Cefalea tensional: cómo es y qué causa el dolor de cabeza más frecuente

Según la OMS, junto con la migraña constituyen un problema de salud pública porque causan cierto grado de discapacidad en la población
Por Martina Stutz Dohmen
11/01/2023 - 17,14hs
Cefalea tensional: cómo es y qué causa el dolor de cabeza más frecuente

Los dolores de cabeza se pueden presentar como síntoma de muchas patologías, aunque no siempre indican que la persona tiene alguna enfermedad. En muchos casos, son simplemente una molestia que se presenta esporádicamente, aunque siempre es importante consultar a un especialista en caso de que persistan.

Muchas personas desconocen la existencia de diversos tipos de dolor de cabeza, cada uno de ellos con causas y formas de presentación diferentes. Las cefaleas, es decir, los dolores de cabeza recurrentes, son uno de los trastornos más comunes del sistema nervioso. Se definen como molestias primarias dolorosas e incapacitantes como la jaqueca o migraña, la cefalea tensional y la cefalea en brotes.
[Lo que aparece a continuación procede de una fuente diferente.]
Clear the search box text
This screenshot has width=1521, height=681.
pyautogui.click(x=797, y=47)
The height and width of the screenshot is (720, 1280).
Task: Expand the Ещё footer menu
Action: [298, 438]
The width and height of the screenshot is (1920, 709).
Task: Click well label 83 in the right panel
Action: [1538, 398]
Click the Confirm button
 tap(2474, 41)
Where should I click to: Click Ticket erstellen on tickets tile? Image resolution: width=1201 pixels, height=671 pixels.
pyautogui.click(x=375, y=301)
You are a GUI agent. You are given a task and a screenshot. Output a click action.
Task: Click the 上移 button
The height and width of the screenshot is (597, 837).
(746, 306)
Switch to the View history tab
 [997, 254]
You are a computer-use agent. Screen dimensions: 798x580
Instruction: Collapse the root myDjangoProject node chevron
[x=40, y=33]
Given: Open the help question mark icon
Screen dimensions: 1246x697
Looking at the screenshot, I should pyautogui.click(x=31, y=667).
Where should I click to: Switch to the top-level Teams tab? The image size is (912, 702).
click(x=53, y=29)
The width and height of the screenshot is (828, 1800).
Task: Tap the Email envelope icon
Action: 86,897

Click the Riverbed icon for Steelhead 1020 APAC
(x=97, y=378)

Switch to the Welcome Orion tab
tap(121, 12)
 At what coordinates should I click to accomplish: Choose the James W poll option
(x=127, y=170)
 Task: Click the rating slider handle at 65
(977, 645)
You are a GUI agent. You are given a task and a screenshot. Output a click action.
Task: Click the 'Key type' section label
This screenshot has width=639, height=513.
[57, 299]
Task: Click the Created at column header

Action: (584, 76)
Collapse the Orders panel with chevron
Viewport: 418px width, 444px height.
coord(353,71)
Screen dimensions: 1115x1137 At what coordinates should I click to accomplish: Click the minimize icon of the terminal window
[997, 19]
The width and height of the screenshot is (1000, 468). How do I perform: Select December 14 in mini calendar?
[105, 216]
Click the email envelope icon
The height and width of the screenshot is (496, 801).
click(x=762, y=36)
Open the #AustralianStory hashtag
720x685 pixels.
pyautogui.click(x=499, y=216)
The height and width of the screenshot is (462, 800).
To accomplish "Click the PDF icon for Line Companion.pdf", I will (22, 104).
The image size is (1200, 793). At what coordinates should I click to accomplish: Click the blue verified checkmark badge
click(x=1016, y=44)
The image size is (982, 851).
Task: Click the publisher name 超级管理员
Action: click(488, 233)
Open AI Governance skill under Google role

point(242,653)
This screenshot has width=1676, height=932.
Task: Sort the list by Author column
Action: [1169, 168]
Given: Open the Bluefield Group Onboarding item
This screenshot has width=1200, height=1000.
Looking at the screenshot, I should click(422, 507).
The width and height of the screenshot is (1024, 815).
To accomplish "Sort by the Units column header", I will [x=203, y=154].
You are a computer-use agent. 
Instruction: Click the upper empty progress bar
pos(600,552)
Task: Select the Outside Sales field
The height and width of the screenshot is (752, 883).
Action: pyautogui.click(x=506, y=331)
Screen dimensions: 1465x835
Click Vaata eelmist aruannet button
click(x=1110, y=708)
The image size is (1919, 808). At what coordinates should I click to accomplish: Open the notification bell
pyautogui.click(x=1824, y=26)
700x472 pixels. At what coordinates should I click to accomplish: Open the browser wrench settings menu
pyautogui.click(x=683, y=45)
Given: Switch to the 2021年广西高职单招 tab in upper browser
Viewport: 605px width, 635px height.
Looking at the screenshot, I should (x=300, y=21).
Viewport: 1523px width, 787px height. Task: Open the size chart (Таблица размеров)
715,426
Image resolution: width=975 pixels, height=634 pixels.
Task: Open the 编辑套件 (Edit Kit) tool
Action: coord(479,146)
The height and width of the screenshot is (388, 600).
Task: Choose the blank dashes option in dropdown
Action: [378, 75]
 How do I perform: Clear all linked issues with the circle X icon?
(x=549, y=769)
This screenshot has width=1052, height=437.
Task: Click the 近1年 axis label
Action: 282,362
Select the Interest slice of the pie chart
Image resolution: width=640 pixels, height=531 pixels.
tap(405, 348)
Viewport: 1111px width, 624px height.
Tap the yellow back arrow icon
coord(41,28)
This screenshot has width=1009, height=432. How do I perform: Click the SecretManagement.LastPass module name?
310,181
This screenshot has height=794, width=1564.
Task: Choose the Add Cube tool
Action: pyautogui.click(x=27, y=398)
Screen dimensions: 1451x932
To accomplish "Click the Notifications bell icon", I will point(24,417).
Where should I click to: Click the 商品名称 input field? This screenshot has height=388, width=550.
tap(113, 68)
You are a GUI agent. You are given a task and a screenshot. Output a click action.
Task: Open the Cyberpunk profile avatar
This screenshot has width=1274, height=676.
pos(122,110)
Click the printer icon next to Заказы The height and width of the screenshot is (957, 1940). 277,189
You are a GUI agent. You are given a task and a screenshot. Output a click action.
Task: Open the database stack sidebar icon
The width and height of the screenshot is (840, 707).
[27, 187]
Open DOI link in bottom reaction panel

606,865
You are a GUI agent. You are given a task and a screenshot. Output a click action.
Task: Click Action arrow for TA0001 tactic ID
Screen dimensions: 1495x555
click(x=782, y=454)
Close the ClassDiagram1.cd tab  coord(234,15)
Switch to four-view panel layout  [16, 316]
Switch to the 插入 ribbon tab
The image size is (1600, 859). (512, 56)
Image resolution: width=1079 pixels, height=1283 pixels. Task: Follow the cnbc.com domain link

La cefalea tensional, a la que antes se conocía como cefalea por contractura muscular, es el dolor de cabeza más frecuente dentro del campo de este tipo de patología. El término se refiere a un dolor de cabeza de origen no vascular, es decir, que no está también se la conoce como cefalea por contractura muscular porque muchos de los casos se relacionan a este tipo de molestia a nivel cervical. Sin embargo, actualmente se ha observado que en otros casos no es tan evidente la contractura a nivel cervical y que el nexo de unión de este tipo de dolencia es una tensión psicoemocional, por lo que se actualizó el término a cefalea tensional.

En este tipo de dolores de cabeza la molestia suele ser de carácter bilateral, aunque también puede manifestarse en forma unilateral, es decir, de un solo lado de la cabeza. En general, el paciente describe esta cefalea como una especie de banda de presión u opresión alrededor de la cabeza, que a veces se irradia al cuello o desde allí.

Cuál es la causa de la cefalea tensional

Las cefaleas tensionales pueden tener orígenes diversos, dado que hay una gran cantidad de factores que pueden desencadenarlas. Las causas principales son el estrés, tanto físico como emocional, el exceso de consumo de alimentos o bebidas con altos niveles de cafeína, la tensión a nivel ocular y las fatigas o sobrecargas musculares.

Si bien son el tipo de cefalea más común, lo cierto es que la gran mayoría de los casos se pueden evitar. A través de la reducción de los niveles de estrés y del consumo de menor cantidad de cafeína, es probable que se disminuya la cantidad de cefaleas por estas causas que sufre la persona.

La reducción de los niveles de estrés
La reducción de los niveles de estrés puede hacer que disminuyan los dolores de cabeza

Este tipo de cefalea suele aparecer en la adolescencia y, en general, afecta más a las mujeres que a los hombres. Tiene dos subtipos que afectan al paciente de formas diferentes: la cefalea tensional episódica y la cefalea tensional crónica. La primera se presenta menos de quince días al mes y suele afectar a más del 70% de ciertos grupos de población.

En cambio, la forma crónica de este tipo de molestia puede ser constante, presentarse con mayor frecuencia y definitivamente es más incapacitante para el paciente.

Por qué no se suele diagnosticar la cefalea tensional

La OMS advierte que existen diversos motivos por los que la cefalea en general -y particularmente la tensional- no se diagnostica ni trata con la efectividad óptima. En el ámbito clínico, la barrera principal es el desconocimiento del personal sanitario. El diagnóstico y tratamiento profesional se establece en una minoría de los pacientes: en un 40% de quienes sufren de migraña y cefalea tensional, pero apenas un 10% de los que sufren la cefalea por uso excesivo de analgésicos.

Por otro lado, la población en general tampoco tiene suficiente información al respecto. En general, no se considera a la cefalea como una enfermedad grave porque se presenta por episodios, no es mortal ni tampoco se contagia. Las tasas bajas de consulta en los países desarrollados indican que muchos enfermos desconocen la existencia de tratamiento eficaz. Según cifras de la OMS, la mitad de las personas que padecen esta patología se tratan ellas mismas sin ningún tipo de consulta profesional.